Transition of a drug substance to drug product necessitates the use of excipients and often includes several unit operations.1 A risk associated with processing pharmaceutical solids is their propensity to undergo solid form transformations such as polymorphism and amorphization. Changes in the physical form during drug product manufacture or storage can have an influence on their chemical stability and product performance. The central goal of this thesis work is to mechanistically understand the influence of processing and formulation composition on the stability of pharmaceutical salts and cocrystals.Processing induced lattice disorder was investigated for caffeine-oxalic acid cocrystals. The unmilled cocrystals were stable in presence of excipient and water. However, very short milling times induced sufficient lattice disorder to induce cocrystal dissociation. Quantification of disorder was performed using X-ray diffractometry (XRD). The lattice disorder was proposed to be predominant on the particle surface experiencing shear and hence served to explain the disproportionate influence that low levels of disorder had on the stability of the cocrystals. Cocrystal dissociation was observed to be a water mediated reaction and was influenced by the pH of the microenvironment. Very low levels of lattice disorder, which cannot be characterized using bulk characterization tools such as XRD and thermal analysis, can induce chemical instability and lead to product failure.
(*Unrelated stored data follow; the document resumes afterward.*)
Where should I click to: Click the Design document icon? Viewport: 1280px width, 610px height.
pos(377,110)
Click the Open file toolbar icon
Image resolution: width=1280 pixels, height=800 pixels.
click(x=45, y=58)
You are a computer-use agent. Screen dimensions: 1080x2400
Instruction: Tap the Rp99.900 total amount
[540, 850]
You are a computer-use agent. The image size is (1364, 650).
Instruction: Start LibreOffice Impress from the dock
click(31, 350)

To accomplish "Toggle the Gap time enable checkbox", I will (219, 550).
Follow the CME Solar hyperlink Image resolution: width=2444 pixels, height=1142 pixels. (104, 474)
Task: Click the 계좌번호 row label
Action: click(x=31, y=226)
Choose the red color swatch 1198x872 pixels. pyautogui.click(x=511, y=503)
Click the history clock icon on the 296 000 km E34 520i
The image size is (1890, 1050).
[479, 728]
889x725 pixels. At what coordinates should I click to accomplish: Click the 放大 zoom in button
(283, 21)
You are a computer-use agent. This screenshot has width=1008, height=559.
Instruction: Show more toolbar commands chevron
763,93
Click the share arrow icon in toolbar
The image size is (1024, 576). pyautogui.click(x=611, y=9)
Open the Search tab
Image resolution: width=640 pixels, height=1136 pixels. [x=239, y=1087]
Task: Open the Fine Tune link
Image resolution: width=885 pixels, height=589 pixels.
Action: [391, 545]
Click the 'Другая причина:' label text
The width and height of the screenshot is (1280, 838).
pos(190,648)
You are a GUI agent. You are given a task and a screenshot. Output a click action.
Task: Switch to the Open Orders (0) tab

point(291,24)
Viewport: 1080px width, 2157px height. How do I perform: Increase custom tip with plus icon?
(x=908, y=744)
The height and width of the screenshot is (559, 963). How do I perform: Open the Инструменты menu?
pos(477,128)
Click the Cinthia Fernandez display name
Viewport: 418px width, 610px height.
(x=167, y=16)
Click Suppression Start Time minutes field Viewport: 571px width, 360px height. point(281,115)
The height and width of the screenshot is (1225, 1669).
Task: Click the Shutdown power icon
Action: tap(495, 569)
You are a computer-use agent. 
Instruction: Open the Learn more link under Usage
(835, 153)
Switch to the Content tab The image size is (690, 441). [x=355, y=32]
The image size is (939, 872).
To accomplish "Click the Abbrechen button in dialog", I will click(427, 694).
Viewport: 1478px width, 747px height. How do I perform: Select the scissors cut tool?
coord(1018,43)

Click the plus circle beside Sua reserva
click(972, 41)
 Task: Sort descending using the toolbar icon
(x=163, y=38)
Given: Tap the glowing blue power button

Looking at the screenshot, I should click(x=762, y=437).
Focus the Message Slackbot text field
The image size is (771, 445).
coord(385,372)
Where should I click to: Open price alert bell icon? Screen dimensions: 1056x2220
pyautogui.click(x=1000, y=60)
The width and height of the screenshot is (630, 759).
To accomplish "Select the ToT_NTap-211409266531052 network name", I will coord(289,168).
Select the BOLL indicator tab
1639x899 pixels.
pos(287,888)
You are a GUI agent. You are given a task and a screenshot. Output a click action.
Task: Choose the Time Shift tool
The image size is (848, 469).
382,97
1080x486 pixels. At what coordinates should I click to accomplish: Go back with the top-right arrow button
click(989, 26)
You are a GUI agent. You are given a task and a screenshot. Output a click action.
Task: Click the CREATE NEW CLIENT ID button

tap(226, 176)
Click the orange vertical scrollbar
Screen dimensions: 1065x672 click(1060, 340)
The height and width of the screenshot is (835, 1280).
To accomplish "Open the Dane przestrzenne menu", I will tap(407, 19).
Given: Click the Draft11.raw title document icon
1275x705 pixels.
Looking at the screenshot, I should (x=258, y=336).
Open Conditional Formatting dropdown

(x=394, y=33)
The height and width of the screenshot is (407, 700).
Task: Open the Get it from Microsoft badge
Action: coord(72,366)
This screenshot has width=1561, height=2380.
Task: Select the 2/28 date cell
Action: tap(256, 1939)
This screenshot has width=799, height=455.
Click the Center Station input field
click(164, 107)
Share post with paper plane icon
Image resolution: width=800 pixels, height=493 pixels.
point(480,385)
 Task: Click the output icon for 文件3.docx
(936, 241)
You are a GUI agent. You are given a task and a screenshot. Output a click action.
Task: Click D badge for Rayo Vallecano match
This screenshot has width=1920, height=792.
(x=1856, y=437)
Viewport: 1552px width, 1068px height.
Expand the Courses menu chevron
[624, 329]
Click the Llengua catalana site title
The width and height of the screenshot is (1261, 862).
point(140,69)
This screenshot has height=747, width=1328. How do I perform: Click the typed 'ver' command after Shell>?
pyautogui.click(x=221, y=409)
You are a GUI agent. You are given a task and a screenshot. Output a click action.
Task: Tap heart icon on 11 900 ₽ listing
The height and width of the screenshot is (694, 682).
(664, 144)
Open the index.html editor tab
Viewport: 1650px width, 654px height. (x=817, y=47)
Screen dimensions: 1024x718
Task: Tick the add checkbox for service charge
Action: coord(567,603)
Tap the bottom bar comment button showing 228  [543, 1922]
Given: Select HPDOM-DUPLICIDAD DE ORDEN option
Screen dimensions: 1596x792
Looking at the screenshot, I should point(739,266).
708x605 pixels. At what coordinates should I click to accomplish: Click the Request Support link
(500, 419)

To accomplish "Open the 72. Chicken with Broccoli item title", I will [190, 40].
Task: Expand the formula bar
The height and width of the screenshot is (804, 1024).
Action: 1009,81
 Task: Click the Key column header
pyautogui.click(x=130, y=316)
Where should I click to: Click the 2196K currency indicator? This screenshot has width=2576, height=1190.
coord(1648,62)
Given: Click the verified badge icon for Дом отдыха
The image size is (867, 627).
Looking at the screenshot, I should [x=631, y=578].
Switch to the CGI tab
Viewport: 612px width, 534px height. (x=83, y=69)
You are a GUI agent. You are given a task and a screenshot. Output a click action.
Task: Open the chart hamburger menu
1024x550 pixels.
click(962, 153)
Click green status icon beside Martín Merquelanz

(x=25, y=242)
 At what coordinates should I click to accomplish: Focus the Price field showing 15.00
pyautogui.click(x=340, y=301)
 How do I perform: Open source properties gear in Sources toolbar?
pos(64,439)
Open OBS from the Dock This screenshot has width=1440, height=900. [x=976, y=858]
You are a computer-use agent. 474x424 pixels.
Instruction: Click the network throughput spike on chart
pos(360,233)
Disorder induced during processing was also imaging using atomic force microscopy. The second part of the thesis focused on understanding the challenges associated with the formulation development of levothyroxine sodium pentahydrate (LSP). The influence of pharmaceutical processing on the hydration state of LSP was investigated using single crystal and synchrotron X-ray diffractometry, and a novel crystal form of the drug was reported when it undergoes partial dehydration to form levothyroxine sodium monohydrate (LSM). LSM has a higher chemical reactivity than the pentahydrate form. The influence of excipients on the physical and chemical stability of LSP was investigated using synchrotron XRD and high performance liquid chromatography (HPLC). Hygroscopic and acidic excipients can induce dehydration and salt disproportionation of LSP, respectively. Microenvironment pH and excipient hygroscopicity were critical determinants of LSP stability.